Results and limitations: Cohort 1 consisted of ten patients with VHL-altered ccRCC. All patients had previously received ICB. The ORR was 0/9 patients; one patient was not evaluable due to missed doses. In this cohort, seven patients achieved stable disease (SD) as the best response. The median PFS was 3.5 mo (95% confidence interval [CI] 1.0, 3.9 mo). Cohort 2 consisted of eight patients; four had FH-deficient RCC, one had SDH-deficient RCC, and three had RMC. In this cohort, six patients had previously received ICB. The ORR was 0/8 patients; two patients achieved SD as the best response and the median PFS was 1.2 mo (95% CI 0.4, 2.9 mo). The most common treatment-related adverse events of all grades were fatigue (61%), anemia (28%), nausea (22%), and headache (22%). There were seven grade 3-4 and no grade 5 events.

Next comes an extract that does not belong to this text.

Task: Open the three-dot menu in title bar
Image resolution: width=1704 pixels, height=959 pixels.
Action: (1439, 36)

Conclusions: The first clinical study of combination PARPi and ICB therapy in advanced kidney cancer did not show clinical benefit in multiple genomically defined metastatic RCC cohorts or RMC.

Patient summary: We conducted a study to look at the effect of two medications, talazoparib and avelumab, in patients with metastatic kidney cancer who had disease progression on standard treatment. Talazoparib blocks the normal activity of molecules called poly ADP-ribose polymerase, which then prevents tumor cells from repairing themselves and growing, while avelumab helps the immune system recognize and kill cancer cells. We found that the combination of these agents was safe but not effective in specific types of kidney cancer.

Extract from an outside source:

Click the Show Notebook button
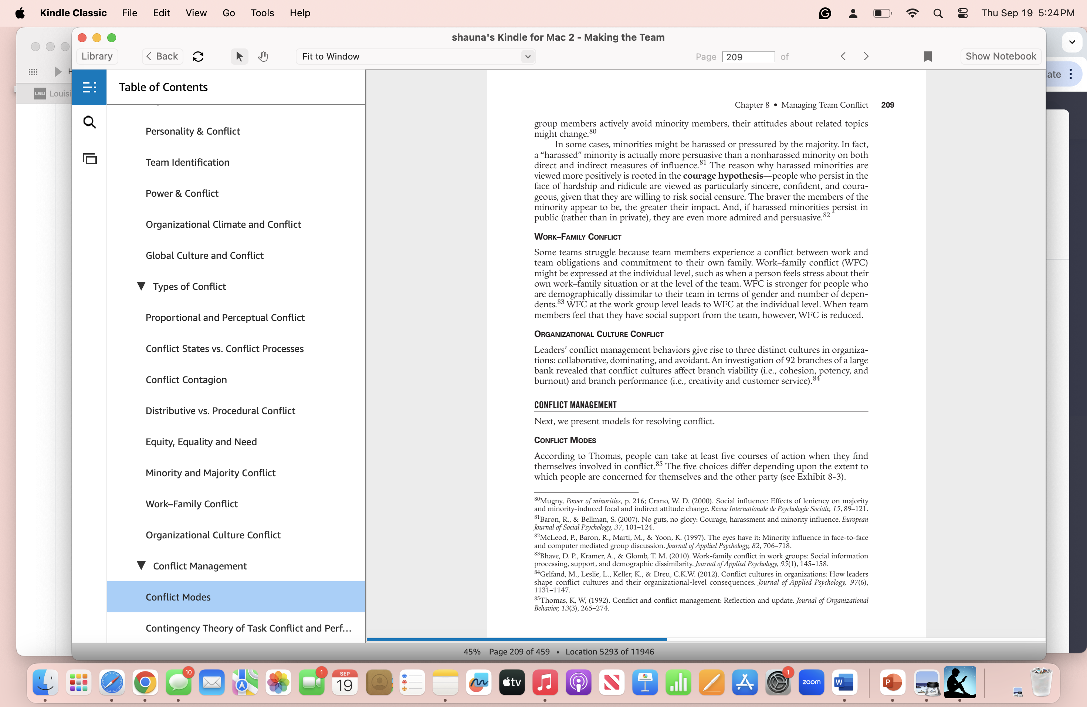Viewport: 1087px width, 707px height. coord(1000,56)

Keywords: Fumarate hydratase deficient; Immunotherapy; Metastatic; Poly ADP-ribose polymerase inhibitor; Programmed death-ligand 1; Renal cell carcinoma; Renal medullary cancer; SMARCB1; Succinate dehydrogenase deficient; Von Hippel-Lindau altered.

Fig. 1 –

Progression-free and overall survival in cohorts 1 and 2. Progression-free survival: All patients had disease progression or otherwise died during study follow-up. The median PFS in (A) cohort 1 and (B) cohort 2 was 3.5 mo (95% CI 1.0, 3.9) and 1.2 mo (95% CI 0.4, 2.9), respectively. Overall survival: There were eight deaths in (C) cohort 1 and seven deaths in (D) cohort 2. The median OS in cohorts 1 and 2 was 21 mo (95% CI 2.7, 28) and 8.6 mo (95% CI 0.7, 24), respectively. Two survivors in cohort 1 were followed for 31 and 41 mo and one survivor in cohort 2 was followed for 37 mo. CI = confidence interval; OS = overall survival; PFS = progression-free survival.

Fig. 2 –

(A) Maximum change from baseline in target lesions in cohorts 1 and 2. (B) Maximum change from baseline in target lesions of evaluable patients stratified by the presence of a DNA damage repair (DDR) mutation. AF = allelic frequency; FH = fumarate hydratase; RMC = renal medullary carcinoma; SDH = succinate dehydrogenase; VHL = Von Hippel-Lindau. ^a One patient from cohort 1 was not evaluable for response assessment due to insufficient exposure to therapy. ^b Four patients from cohort 2 with rapid clinical progression were not evaluable for response assessment. ^c Mutations with allelic frequency that are not included are heterozygous germline mutations.

Fig. 3 –

Oncoprint. FH = fumarate hydratase; RMC = renal medullary carcinoma; SDH = succinate dehydrogenase; VUS = variant of uncertain significance.